Should humans venture to Mars, they’ll need some serious brain protection.
Exposure to radiation similar to the galactic cosmic rays of outer space drastically prunes mice’s brain cells, a new study finds. As a result, irradiated mice performed worse on certain behavioral tests, compared to un-irradiated ones. “This is going to be a concern for NASA,” says Charles Limoli, a radiation oncologist at the University of California-Irvine who was the study’s senior scientist. “I would expect the very same thing to occur in the human brain. Their brains aren’t that different in terms of response to radiation.”
Limoli’s study is one of several aimed at divining the neurological consequences of sending people to space for longer periods of time. It’s part of an overall science portfolio at NASA that’s supposed to help the agency assess the risks of long outer-space missions.
The science will be relevant should the agency—or others—send astronauts to Mars in the future. A trip to the Red Planet would expose people to more space radiation than anything humankind has faced. Voyages to the moon lasted only days; it would take months to get to Mars. American astronauts have spent months aboard the International Space Station, and one will soon spend a year there, but the ISS flies below the Earth’s magnetosphere, which shields it from most cosmic rays.
A trip to the Red Planet would expose people to more space radiation than they’ve ever encountered.
For their study, Limoli and his colleagues sent a beam of charged particles, representative of what an astronaut might experience during a 10- to 30-day mission, at young adult mice. Six weeks later, the researchers tested the mice. Compared to mice who had not been exposed to charged particles, the exposed mice performed more poorly on tests that required them to notice when researchers moved the toys in their cage, or when new toys replaced the old ones. Two weeks after that, the scientists dissected the mice, examined the prefrontal cortex region of their brains, and found many of the branches in the mice’s brain cells there were missing. Such branches are important for brain cells to communicate with one another.
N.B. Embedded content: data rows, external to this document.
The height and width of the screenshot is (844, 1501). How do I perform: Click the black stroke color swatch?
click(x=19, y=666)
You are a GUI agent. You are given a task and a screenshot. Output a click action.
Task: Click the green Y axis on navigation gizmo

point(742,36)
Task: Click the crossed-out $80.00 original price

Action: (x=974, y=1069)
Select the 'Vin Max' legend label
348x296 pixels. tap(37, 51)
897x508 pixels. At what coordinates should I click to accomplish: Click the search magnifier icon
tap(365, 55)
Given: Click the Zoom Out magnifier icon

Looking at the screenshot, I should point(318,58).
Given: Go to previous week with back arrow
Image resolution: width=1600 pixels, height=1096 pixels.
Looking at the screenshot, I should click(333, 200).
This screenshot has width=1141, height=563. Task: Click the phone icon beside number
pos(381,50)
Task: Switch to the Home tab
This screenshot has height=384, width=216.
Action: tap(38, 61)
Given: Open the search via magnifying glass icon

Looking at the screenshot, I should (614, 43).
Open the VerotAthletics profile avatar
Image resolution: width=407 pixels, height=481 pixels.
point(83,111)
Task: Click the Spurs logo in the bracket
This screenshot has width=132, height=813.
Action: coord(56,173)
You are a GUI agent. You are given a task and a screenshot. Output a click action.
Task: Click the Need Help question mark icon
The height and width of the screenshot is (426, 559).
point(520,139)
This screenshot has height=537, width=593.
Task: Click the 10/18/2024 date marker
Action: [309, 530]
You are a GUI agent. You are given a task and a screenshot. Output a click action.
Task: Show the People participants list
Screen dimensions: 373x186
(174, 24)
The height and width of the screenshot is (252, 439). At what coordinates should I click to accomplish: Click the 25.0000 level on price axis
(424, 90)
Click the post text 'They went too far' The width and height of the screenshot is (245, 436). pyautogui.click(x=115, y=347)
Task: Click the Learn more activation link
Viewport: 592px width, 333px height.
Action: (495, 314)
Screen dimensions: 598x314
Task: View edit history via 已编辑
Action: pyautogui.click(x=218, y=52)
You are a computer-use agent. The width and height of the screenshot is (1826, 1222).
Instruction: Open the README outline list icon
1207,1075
While it’s reasonable to think such brain-cell pruning would happen to human brains exposed to galactic cosmic rays, it’s unclear how that would affect a human’s behavior. It’s not expected to be life-threatening, Limoli says, but it might affect people’s ability to react to new situations.
How can NASA prevent that in astronauts? Covering a spaceship with adequate shielding material would make the ship too heavy, experts say. So Limoli is working on studies of drugs that could protect his mice’s brains from radiation, with the hopes that they will one day work for people too.